Collection entries
=-=-=

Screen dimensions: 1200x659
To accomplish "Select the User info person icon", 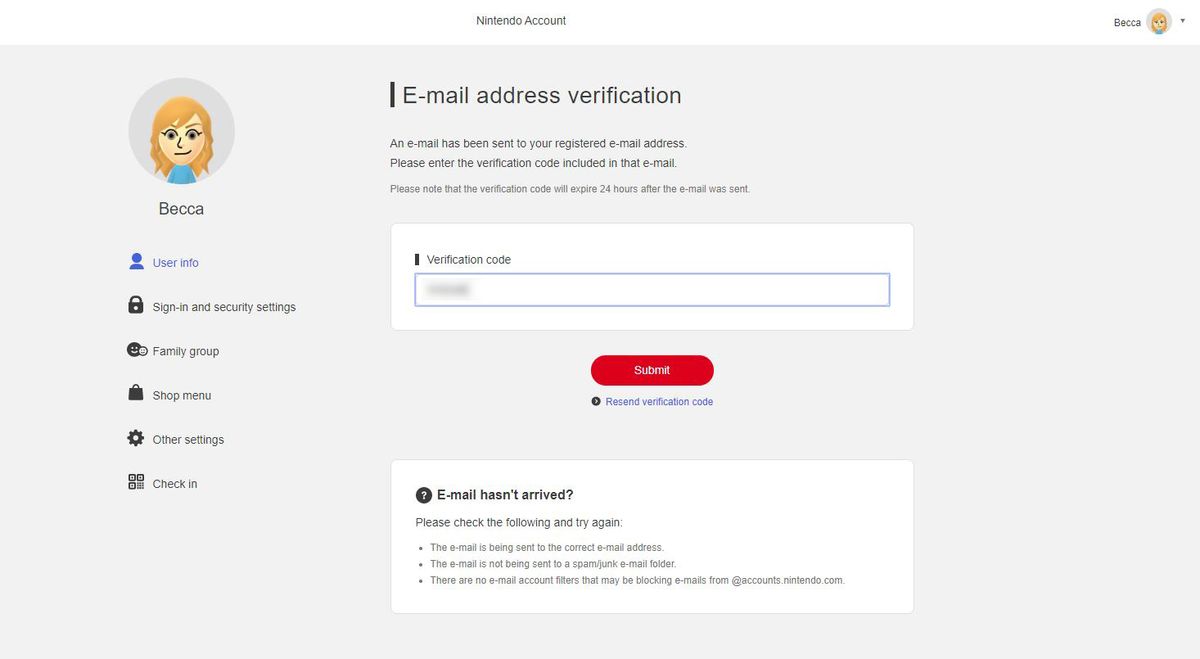I will tap(136, 261).
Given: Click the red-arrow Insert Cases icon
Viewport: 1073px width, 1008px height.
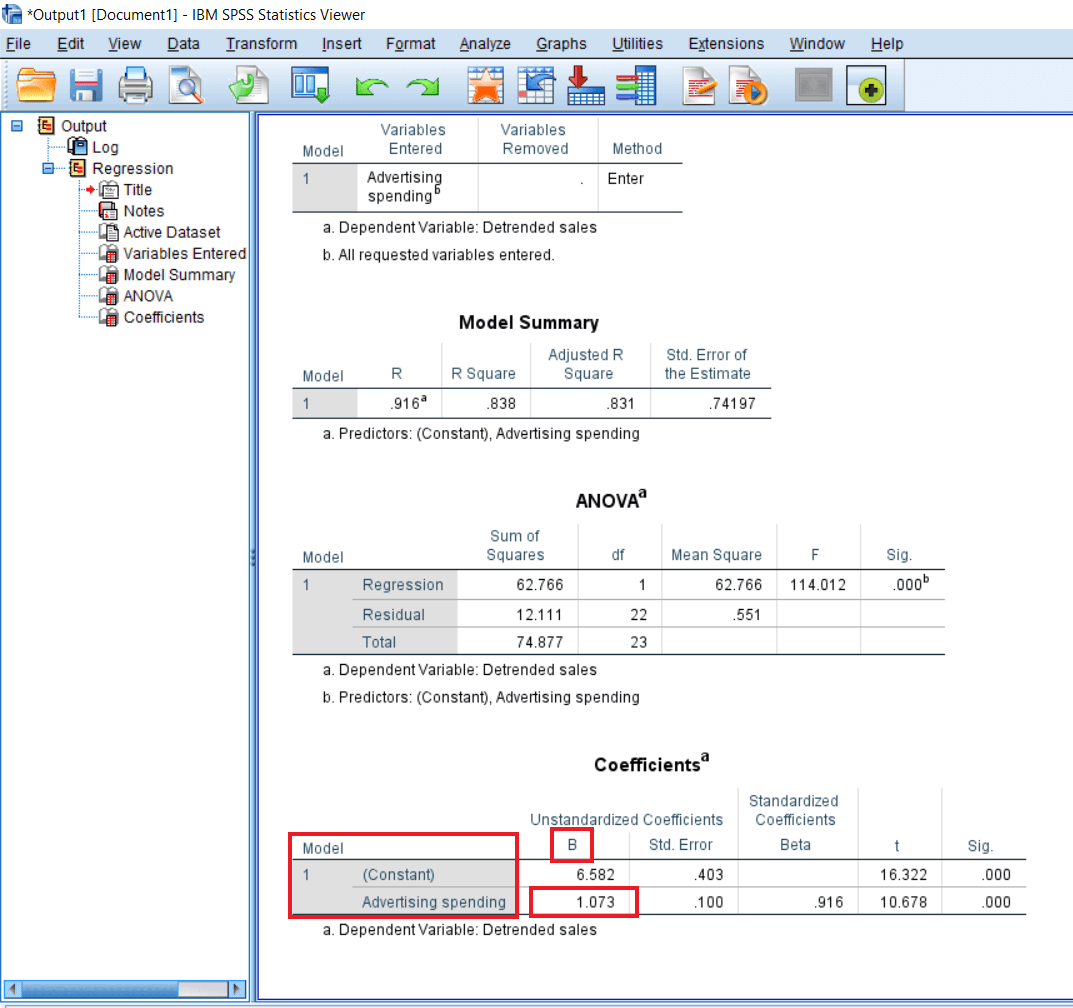Looking at the screenshot, I should (x=585, y=87).
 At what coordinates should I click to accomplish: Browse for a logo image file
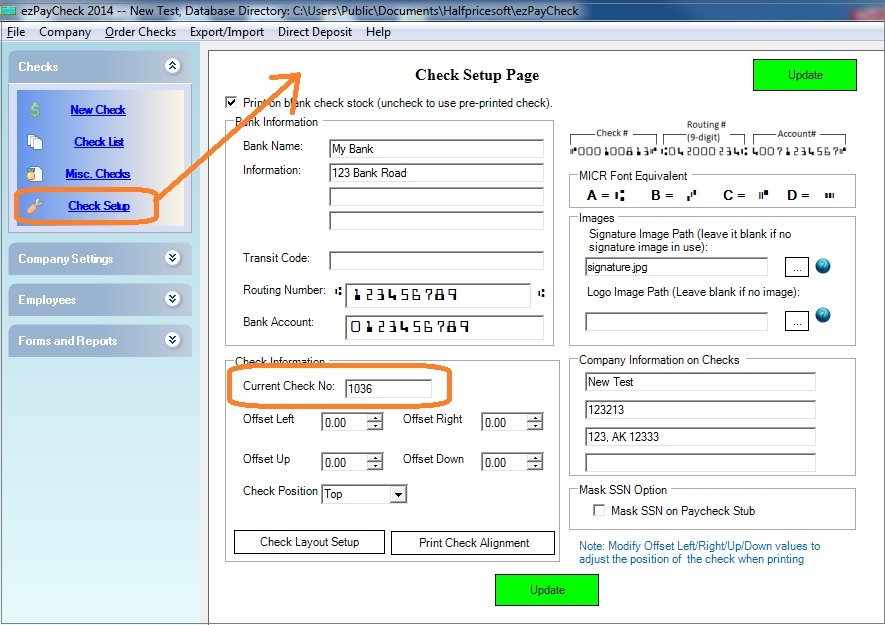(796, 321)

=-=-=

What is being asked: Please write out the entries word for word, beginning at the line that contains "Given: Click the red-arrow Insert Cases icon" and stopping after the last of the entries. Omit the pictures.

Response for this exercise:
Given: Click the red-arrow Insert Cases icon
Viewport: 1073px width, 1008px height.
Looking at the screenshot, I should (x=585, y=87).
 At what coordinates should I click to accomplish: Browse for a logo image file
(796, 321)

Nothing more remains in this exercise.